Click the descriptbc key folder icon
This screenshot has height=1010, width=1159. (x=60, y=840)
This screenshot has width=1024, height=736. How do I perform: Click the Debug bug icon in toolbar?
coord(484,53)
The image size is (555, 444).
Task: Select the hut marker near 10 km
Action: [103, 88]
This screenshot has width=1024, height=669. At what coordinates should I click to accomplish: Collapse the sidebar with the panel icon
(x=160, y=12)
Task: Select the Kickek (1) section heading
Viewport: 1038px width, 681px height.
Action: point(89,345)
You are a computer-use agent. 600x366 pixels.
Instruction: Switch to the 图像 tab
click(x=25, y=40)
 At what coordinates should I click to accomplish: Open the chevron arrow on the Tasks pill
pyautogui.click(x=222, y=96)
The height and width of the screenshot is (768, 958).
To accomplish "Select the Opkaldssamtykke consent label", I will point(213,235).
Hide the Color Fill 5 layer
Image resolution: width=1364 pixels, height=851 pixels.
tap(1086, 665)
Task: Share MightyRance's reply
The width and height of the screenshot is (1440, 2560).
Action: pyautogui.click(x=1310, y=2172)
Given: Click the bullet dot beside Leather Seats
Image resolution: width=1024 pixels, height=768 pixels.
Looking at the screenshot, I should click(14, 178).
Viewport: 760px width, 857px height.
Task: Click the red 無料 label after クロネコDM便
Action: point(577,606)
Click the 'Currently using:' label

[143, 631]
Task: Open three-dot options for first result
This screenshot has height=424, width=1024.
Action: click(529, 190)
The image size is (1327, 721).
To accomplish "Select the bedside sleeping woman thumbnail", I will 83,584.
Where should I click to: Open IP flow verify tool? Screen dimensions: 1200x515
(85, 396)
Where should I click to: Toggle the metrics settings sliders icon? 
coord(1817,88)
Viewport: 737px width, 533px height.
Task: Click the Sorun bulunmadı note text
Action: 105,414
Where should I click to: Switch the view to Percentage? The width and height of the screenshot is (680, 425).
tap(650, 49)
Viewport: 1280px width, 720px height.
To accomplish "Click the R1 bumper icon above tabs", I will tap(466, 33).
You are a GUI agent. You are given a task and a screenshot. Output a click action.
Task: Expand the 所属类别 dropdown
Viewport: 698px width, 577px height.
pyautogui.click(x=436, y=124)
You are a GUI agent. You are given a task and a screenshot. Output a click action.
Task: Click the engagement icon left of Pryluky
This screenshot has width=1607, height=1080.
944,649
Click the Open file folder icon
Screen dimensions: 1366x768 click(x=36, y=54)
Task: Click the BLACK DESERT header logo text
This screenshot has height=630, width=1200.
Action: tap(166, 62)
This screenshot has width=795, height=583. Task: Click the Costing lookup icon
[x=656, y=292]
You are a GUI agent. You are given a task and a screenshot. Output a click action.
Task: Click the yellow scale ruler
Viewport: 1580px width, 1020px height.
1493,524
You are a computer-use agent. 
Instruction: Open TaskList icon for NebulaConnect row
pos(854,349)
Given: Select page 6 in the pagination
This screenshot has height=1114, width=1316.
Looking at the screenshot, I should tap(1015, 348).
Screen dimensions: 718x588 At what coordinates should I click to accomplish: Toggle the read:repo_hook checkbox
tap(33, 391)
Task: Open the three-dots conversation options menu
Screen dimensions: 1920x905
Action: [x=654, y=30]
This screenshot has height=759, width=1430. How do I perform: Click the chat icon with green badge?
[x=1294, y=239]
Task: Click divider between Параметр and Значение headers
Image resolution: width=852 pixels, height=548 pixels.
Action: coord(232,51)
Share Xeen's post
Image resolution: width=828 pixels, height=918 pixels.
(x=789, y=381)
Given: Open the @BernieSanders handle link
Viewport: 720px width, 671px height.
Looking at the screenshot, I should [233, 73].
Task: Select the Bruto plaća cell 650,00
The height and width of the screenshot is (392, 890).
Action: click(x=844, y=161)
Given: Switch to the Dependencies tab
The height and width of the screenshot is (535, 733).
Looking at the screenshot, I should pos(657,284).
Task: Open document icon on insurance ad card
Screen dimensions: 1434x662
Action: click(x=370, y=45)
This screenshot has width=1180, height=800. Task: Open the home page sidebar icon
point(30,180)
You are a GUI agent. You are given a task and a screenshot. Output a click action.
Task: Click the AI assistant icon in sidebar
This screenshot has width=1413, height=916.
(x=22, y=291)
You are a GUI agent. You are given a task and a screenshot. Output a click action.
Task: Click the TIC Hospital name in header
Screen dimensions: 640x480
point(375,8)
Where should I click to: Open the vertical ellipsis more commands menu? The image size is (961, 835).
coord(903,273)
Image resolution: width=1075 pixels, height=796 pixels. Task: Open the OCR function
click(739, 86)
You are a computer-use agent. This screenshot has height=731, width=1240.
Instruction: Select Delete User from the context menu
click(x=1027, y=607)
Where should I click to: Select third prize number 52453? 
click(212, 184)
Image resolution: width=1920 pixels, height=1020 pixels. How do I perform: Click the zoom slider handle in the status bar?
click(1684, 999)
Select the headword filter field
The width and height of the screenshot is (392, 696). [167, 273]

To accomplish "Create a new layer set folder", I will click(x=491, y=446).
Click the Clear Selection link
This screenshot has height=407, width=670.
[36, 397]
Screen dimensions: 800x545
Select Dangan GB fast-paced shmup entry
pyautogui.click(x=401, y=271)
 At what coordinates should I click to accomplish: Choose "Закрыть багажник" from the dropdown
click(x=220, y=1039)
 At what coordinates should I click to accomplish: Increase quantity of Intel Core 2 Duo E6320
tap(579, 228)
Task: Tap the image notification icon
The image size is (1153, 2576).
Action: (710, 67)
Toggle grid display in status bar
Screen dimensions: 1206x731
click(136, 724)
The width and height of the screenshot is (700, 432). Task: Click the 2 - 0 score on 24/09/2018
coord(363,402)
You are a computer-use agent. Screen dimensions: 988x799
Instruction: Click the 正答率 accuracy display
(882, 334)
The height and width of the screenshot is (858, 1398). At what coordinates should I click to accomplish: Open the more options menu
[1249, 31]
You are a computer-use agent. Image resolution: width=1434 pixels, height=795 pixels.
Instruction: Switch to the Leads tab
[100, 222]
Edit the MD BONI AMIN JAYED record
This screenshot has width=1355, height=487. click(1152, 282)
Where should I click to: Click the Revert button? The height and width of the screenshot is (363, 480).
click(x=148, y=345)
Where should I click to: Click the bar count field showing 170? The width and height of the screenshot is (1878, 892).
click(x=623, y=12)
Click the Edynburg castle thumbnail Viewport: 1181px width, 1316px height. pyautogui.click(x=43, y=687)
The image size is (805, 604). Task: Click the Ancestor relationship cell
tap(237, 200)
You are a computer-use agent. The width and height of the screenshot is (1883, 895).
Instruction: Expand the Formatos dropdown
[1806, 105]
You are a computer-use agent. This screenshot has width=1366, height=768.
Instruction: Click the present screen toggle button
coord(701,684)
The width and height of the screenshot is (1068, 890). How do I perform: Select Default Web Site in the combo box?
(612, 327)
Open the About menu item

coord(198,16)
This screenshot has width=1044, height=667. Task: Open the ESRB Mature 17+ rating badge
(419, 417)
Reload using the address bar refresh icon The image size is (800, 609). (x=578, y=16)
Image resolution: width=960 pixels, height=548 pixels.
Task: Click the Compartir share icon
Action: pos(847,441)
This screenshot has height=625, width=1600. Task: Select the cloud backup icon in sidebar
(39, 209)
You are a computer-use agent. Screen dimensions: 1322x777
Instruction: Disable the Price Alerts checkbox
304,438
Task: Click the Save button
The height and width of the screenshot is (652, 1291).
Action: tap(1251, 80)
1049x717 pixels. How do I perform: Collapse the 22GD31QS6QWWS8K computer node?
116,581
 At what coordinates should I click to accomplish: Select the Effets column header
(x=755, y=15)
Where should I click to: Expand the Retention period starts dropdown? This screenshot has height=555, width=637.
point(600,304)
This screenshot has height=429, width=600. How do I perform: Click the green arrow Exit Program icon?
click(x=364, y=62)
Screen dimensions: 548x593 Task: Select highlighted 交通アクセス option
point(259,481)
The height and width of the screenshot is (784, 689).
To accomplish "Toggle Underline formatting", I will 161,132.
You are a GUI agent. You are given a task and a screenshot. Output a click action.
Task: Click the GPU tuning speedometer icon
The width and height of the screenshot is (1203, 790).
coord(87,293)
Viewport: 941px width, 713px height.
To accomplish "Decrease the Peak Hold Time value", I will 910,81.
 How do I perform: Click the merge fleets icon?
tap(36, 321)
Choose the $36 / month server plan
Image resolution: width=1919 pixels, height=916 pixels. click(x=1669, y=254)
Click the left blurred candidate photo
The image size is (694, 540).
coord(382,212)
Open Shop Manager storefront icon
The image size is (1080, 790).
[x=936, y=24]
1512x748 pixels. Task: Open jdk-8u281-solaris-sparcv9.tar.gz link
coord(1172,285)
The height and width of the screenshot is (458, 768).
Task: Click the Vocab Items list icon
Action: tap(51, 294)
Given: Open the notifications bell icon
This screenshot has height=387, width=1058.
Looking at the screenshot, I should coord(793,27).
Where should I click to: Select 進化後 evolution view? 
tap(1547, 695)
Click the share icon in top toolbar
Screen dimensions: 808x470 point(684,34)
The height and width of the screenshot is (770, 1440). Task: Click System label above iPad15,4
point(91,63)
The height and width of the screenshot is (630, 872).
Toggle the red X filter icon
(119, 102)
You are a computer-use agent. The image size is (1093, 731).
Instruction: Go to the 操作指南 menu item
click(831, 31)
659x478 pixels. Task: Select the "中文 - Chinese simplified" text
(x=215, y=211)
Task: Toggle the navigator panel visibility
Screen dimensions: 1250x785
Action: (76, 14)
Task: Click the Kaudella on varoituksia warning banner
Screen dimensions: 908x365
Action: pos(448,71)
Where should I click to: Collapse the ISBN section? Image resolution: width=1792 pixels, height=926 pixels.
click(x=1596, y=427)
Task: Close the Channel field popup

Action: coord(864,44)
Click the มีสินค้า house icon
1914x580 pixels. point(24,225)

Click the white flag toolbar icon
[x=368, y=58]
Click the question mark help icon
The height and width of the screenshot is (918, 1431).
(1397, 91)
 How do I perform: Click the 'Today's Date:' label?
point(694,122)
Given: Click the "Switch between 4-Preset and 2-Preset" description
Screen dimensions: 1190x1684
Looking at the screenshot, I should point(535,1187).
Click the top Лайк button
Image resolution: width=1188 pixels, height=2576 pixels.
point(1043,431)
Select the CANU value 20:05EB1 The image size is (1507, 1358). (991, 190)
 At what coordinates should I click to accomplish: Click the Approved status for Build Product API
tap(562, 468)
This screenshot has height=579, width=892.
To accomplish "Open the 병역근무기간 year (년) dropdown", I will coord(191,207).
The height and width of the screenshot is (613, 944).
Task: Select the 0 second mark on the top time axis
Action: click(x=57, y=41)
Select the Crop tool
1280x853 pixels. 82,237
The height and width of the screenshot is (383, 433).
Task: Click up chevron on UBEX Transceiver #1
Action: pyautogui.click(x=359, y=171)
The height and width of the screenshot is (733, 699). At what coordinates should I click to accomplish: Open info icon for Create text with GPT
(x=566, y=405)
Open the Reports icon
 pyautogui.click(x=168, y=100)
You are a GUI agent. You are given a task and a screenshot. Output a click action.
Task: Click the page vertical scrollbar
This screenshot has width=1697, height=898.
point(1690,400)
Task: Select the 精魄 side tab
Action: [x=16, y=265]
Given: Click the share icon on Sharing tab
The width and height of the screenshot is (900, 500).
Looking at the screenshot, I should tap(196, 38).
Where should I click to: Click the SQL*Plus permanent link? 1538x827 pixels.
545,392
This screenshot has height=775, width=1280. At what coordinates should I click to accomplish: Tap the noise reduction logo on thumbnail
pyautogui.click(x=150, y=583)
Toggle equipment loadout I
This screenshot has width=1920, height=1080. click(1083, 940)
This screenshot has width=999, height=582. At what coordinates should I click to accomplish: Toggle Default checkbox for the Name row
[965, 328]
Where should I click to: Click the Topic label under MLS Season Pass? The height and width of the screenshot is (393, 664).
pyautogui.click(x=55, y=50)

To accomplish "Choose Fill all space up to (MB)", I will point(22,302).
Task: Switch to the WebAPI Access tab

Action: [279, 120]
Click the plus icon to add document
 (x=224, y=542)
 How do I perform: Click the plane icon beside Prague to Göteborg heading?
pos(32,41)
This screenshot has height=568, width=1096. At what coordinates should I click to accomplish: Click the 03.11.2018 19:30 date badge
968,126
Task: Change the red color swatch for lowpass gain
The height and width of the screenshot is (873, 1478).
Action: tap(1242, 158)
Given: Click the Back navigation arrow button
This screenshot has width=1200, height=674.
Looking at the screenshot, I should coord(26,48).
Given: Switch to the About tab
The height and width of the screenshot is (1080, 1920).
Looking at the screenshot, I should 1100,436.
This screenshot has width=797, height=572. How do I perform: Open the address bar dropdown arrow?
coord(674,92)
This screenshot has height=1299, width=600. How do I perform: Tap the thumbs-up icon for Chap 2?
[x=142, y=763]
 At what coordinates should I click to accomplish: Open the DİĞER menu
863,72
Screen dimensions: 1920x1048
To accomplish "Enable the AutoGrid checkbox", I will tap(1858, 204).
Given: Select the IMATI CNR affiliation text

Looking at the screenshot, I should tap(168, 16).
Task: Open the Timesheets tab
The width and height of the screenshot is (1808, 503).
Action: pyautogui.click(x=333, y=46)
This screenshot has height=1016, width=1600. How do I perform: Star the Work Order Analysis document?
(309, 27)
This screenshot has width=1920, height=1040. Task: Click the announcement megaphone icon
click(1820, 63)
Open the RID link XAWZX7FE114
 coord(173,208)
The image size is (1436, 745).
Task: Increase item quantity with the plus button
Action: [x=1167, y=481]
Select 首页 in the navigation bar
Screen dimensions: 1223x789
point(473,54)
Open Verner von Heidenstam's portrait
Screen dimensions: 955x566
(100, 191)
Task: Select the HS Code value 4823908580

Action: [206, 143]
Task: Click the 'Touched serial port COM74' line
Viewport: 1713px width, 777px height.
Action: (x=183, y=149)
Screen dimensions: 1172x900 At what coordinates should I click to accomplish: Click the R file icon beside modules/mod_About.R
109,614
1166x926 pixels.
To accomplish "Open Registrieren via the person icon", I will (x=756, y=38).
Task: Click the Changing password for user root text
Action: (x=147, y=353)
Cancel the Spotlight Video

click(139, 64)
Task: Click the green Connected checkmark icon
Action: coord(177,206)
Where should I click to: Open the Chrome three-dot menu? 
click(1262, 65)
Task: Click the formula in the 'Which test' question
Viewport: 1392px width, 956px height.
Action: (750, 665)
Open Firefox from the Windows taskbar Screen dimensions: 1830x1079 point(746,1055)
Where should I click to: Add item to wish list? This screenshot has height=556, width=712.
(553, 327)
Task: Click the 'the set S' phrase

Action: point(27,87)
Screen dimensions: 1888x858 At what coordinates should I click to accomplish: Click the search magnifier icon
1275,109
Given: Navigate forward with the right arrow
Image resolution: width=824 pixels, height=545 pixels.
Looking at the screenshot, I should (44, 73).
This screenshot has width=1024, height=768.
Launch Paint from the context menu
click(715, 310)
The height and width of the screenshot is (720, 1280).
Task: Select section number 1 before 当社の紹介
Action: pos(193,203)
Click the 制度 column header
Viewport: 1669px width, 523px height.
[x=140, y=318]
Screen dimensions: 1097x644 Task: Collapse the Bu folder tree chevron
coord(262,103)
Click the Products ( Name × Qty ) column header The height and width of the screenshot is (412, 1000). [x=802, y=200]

====================

#### Assignment:
From the data, collect all lines where the string "left" appears.

#### Response to the exercise:
Task: Click the engagement icon left of Pryluky
Click the left blurred candidate photo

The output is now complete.